Ils ont tous les deux soif d’amour. Marta n’avait pas de père, sa mère agissait comme tel seulement avant de devenir alcoolique, la sœur qu’elle aimait s’en est allée. L’espoir s’illumine en Genny de ne plus être seule, de pouvoir partager sa vie avec quelqu’un lorsqu’elle rencontre Fabio, qui n’est certes pas l’homme le plus adapté mais se comporte avec elle différemment des autres.

Comment une vieille femme comme Bina peut-elle bouleverser la vie des autres ?
Bina passe légèrement et déplace les choses légèrement, mais elle est un catalyseur. Elle ne sait pas bien s’occuper de Fabio, mais elle est le moteur de l’histoire, elle déclenche des réactions en chaîne chez les autres. Pas seulement à Marta, mais aussi à Benny et même à Gianna. Bina cuisine et la nourriture est nourrissante. Même sans exprimer d’affection, préparer une sauce ou mettre un moka est une façon de montrer de l’attention et de l’amour l’un envers l’autre. Réchauffe l’âme.

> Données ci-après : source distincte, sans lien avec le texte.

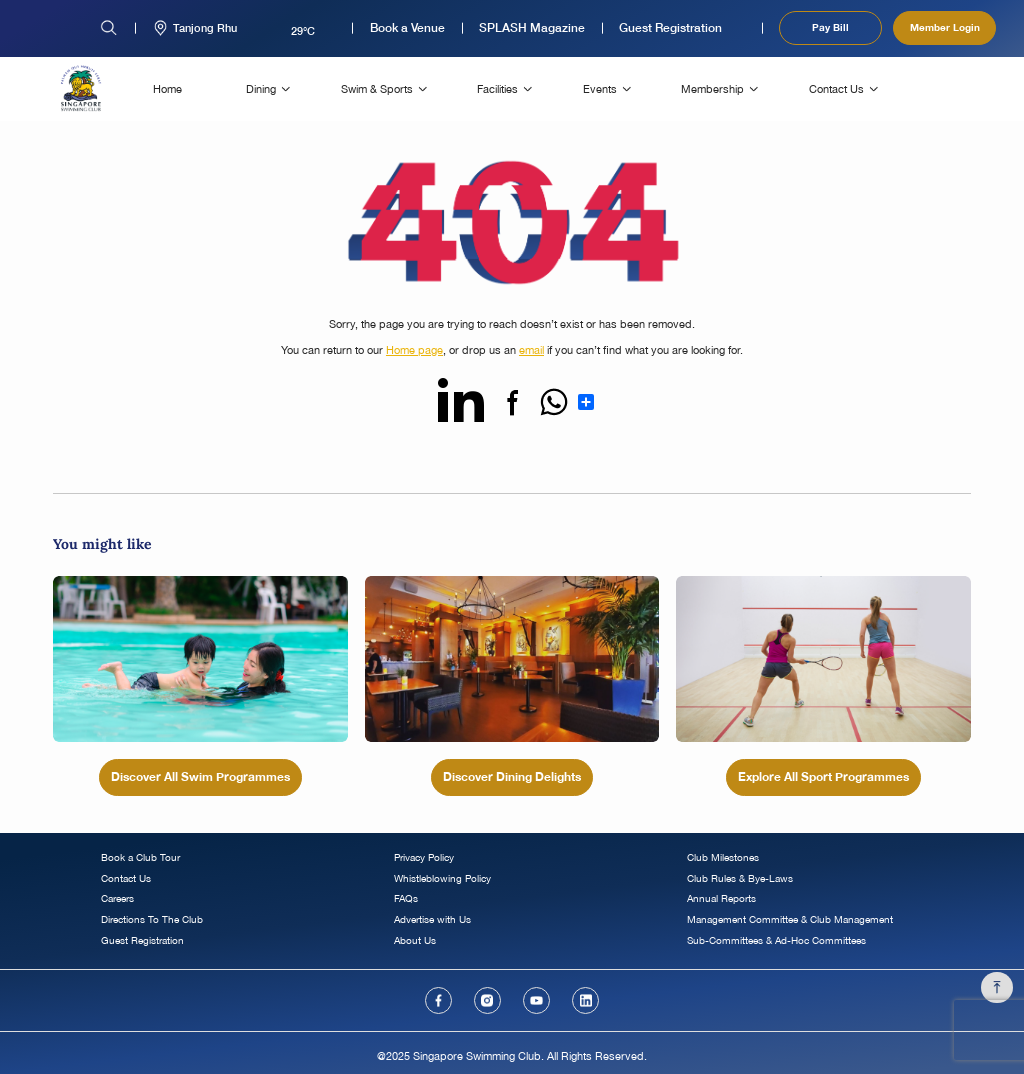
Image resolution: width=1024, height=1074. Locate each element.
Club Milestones (723, 857)
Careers (117, 898)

Fabio et Benny, en revanche, sont aux antipodes.
Oui, Benny est un bon gars, il a un travail régulier et il accepte aussi naturellement la ceinture. Fabio, en revanche, incarne la négativité : il est tout à fait seul, mais sa personnalité est misérable, il se sent incompris mais ne sait pas comment faire tomber le mur face au monde. Il a parasité sa grand-mère, et il essaie aussi avec Genny.

Le titre du roman met l’accent sur les odeurs, très présentes dans le récit. Pouquoi?
Les odeurs évoquent des souvenirs oubliés, même chez les personnages un peu sauvages que je raconte. Des gens qui sont à vif dans leurs émotions mais qui sont comme de la laine épaisse, qui peut tellement réchauffer.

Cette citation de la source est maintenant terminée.